The Grosvenor family played a significant role in the increasing fame of The Blue Boy during the 19th and early 20th centuries. They not only allowed visitors into their London residence to see the painting, they also frequently lent the painting to important exhibitions, including the Art Treasures Exhibition in Manchester in 1857 when The Blue Boy captured the attention of viewers who had likely never previously given much thought to fine art. Gallery guides and exhibition publications passed on the story of the disputed origins of the painting and claimed that "there is nothing which has attracted more universal admiration than this 'far-famed' painting." The painting was subsequently exhibited to much public acclaim at the London 1862 International Exhibition, the Royal Academy and the South Kensington Museum in 1870, the Grosvenor Gallery in 1885, and the Royal Academy in 1896, when it was identified as "the most famous of all of his pictures" by a review in The Times.

In addition to viewing Gainsborough's Blue Boy in public venues, the painting also appeared in publications and as individual black-and-white and colour prints. It became a popular ceramic figure and showed up in advertisements. The boy in blue also came alive with men, women, boys, and girls dressing up in similar costumes and pretending to be Gainsborough's youth at fancy-dress balls and marriage ceremonies, in pantomimes and plays, and eventually in movies and television programmes.

When girls and women masqueraded as Gainsborough's Blue Boy on stage and screen, they brought about a gradual feminization of the youth. By the early 20th century, Marlene Dietrich was photographed in a Blue Boy costume and Shirley Temple appeared as Gainsborough's youth in the movie Curly Top in 1935. Shortly after the painting showed up in the main entrance of the Cleaver family residence during the third season of the Leave It To Beaver show in 1959, viewers increasingly associated feminine traits with the boy in blue, leading to his connection to an emergent gay culture.

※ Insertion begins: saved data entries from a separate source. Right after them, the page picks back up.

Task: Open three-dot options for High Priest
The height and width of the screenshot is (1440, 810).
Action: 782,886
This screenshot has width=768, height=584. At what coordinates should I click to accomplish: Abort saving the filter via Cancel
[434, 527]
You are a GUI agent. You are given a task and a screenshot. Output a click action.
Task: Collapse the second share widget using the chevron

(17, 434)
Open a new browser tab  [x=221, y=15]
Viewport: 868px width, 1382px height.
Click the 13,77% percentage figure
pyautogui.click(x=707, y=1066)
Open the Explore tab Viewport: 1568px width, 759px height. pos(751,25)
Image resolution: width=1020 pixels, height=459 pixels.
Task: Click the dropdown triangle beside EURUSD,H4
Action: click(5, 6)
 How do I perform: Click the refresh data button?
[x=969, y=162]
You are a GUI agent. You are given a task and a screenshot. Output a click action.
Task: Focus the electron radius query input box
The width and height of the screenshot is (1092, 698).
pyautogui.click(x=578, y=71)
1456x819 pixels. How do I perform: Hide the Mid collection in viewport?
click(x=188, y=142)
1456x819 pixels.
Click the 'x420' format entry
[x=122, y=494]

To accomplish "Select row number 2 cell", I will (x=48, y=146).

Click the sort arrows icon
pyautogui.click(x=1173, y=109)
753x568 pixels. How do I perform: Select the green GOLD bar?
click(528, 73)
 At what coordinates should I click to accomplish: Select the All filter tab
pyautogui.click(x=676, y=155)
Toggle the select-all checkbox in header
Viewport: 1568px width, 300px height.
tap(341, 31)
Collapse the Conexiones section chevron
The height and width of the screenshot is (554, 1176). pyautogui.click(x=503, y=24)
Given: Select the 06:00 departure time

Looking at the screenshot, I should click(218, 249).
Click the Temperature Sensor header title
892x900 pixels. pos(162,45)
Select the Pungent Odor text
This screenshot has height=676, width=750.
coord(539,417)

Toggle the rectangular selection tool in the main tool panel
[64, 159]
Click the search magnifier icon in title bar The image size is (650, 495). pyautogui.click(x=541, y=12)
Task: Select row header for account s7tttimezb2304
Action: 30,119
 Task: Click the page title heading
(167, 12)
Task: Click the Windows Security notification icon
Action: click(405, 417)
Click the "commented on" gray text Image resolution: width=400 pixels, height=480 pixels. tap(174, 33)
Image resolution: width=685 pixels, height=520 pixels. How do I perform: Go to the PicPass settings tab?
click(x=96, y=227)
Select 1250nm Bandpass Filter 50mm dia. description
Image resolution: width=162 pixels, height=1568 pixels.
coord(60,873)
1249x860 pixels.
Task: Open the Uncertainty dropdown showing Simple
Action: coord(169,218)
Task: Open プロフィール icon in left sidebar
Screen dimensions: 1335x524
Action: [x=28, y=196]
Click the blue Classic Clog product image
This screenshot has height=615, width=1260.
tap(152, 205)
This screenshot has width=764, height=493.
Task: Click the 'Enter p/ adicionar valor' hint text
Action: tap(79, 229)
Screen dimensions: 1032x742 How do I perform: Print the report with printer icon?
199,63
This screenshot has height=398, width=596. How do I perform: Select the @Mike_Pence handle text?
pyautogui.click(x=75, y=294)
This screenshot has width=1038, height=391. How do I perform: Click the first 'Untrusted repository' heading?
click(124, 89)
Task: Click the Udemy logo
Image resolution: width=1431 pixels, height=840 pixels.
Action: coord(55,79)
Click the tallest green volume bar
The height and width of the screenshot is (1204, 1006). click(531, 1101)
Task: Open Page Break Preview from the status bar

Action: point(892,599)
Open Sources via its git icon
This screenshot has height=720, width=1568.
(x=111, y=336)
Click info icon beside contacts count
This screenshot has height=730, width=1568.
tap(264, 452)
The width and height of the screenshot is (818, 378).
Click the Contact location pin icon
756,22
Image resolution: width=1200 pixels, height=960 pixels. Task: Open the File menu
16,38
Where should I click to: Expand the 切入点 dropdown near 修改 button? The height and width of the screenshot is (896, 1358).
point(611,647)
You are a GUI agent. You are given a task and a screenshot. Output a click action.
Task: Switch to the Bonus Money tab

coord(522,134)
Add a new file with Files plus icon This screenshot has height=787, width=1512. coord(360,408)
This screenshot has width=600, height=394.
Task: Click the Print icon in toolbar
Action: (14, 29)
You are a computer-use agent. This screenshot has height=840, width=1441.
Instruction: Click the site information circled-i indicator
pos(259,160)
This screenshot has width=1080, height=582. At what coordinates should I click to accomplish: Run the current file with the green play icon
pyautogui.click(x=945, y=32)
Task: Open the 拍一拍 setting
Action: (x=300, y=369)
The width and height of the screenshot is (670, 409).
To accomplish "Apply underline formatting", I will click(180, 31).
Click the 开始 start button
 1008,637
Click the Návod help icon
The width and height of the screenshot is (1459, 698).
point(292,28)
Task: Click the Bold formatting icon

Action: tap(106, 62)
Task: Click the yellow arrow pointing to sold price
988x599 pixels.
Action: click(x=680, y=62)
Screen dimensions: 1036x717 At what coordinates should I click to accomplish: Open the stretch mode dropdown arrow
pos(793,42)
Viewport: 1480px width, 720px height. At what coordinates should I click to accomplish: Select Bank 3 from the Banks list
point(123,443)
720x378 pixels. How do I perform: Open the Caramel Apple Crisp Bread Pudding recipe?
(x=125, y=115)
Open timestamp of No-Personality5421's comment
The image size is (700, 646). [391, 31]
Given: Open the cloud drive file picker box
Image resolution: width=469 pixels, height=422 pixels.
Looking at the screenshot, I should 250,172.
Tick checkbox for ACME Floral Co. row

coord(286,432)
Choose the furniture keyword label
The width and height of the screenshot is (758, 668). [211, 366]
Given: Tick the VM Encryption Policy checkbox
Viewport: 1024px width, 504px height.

In September 1970, The Blue Boy was "outed" in the pages of Mad Magazine in a strip called "Prissy Percy". In the four-panel strip, artist Jack Rickard and writer Frank Jacobs used contemporary stereotypes of homosexuality to contrast Gainsborough's boy in blue with a group of football players. Stereotypes linking The Blue Boy and homosexuality were well established when Hank Ketcham, the creator of "Dennis the Menace," cast Gainsborough's boy in blue as a "sissy" in a multi-panel strip that included a line by Dennis confusing the painter Gainsborough and the Beat poet and gay peacenik Allen Ginsberg.
In 1974, former TV Guide advertising manager Don N. Embinder (a.k.a. Don Westbrook) published the first issue of Blueboy Magazine, an upscale, gay bi-monthly magazine with nude photography, slick advertisements, and articles by writers such as Christopher Isherwood and Randy Shilts. Rescuing Gainsborough's Blue Boy from sissiness, Embrinder introduced him as the embodiment of the recently liberated gay man. The premier issue featured a bright blue cover with a photograph of a young man dressed up as Gainsborough's boy in blue from the waist up. Embinder re-appropriated Gainsborough's Blue Boy from the funny pages and transformed a derogatory stereotype into an emblem of pride.

Among the gay artists who have embraced The Blue Boy as a symbol of gay emancipation are Robert Lambert (a member of Les Petites Bon-Bons), Howard Kottler, and Léopold Foulem.

The Blue Boy was temporarily loaned to the National Gallery, London, and placed on view on 25 January 2022, a century to the day since it left the UK in 1922. It remained in the National Gallery for five months before returning to the US permanently.

In October 2021, Kehinde Wiley's Portrait of a Young Gentleman was installed opposite to Gainsborough's Blue Boy in the Huntington Museum of Art.